*AUFGABEN*:
A) Nenne alle Länder-, Staats- und Gebietsnamen im Auszug über Putins Bild eines russischen Nationalstaats, in der Reihenfolge ihres ersten Vorkommens.
B) Setze den Auszug über Putins Bild eines russischen Nationalstaats nach seinem letzten Satz fort.

Es ging um einen ethnisch russischen Staat. Er sprach von Russen als den
zahlreichsten Opfern des Sowjetregimes und dass die Ukraine von Lenin
besetzt wurde. Hier geht es nicht um die Restauration eines Imperiums,
sondern um die Umwandlung der Russischen Föderation in einen klassischen
Nationalstaat.
Was bedeutet das für die asiatischen Völker?
Die Ironie dabei ist, dass diese Völker, Tschetschenen und andere, in
Donezk und Luhansk für Russland gegen die Ukrainer kämpfen, die sich laut
Putin als Russen bekennen sollten. Das ist kein sowjetischer Diskurs. Wenn
Putin über die russische Welt spricht, dann meint er auch Russischsprachige
außerhalb der Föderation.

*VORLIEGENDE DATEN*:
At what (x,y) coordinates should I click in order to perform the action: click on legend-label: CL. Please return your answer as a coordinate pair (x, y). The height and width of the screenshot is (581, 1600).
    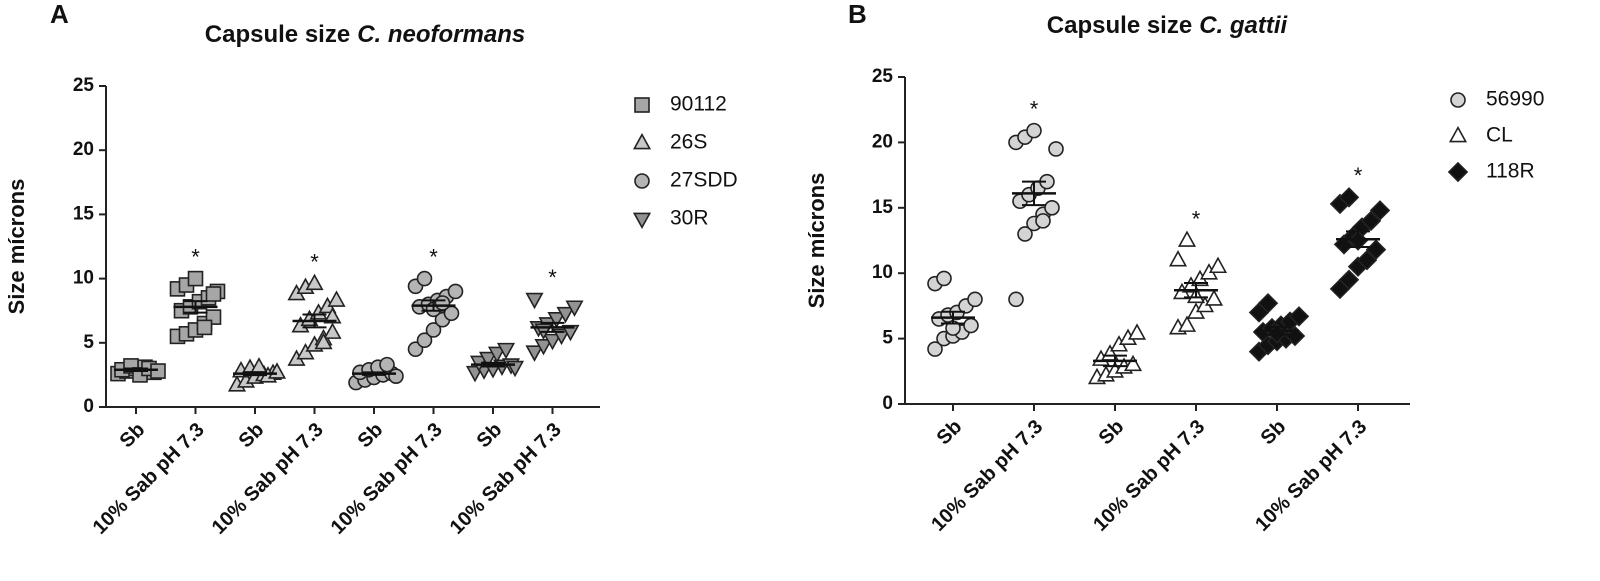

*ANTWORTEN DER REIHENFOLGE*:
A) Ukraine, Russische Föderation, Donezk, Luhansk, Russland

B)
Dieses Denken wird sich auf den [1][Stellenwert der russischen Sprache] in
der Zukunft auswirken. In der Ukraine gab es viele Menschen, die Russisch
sprechen. Vor ein paar Jahren habe ich in Buchgeschäften in Kiew mehr
russische als ukrainische Literatur gefunden. Das wird sich dramatisch
ändern, denn der Gebrauch der russischen Sprache ist heute ein politisches
Statement.
Die Auswirkungen werden aber weit größer sein. Nach der bolschewistischen
Revolution hat die Linke in aller Welt Russisch als die Sprache der
Revolution gesehen. Das war ein Motiv für viele, Russisch zu lernen. Wer
jetzt sieht, was Putin der Ukraine antut, wird diese Motivation nicht
haben.
Was wird sich noch ändern?
Die sowjetische Identität basierte nicht auf der kommunistischen Ideologie,
sondern auf der gemeinsamen Erfahrung des Zweiten Weltkriegs. Deswegen hat
Putin [2][als Kriegsgrund die Entnazifizierung bemüht.] Wenn er aber
gleichzeitig ukrainische Städte zerstört, wie sie im Zweiten Weltkrieg
zerstört wurden, wird kein russischer Anführer mehr so wie bisher den
sowjetischen Sieg über Nazideutschland in Erinnerung rufen können.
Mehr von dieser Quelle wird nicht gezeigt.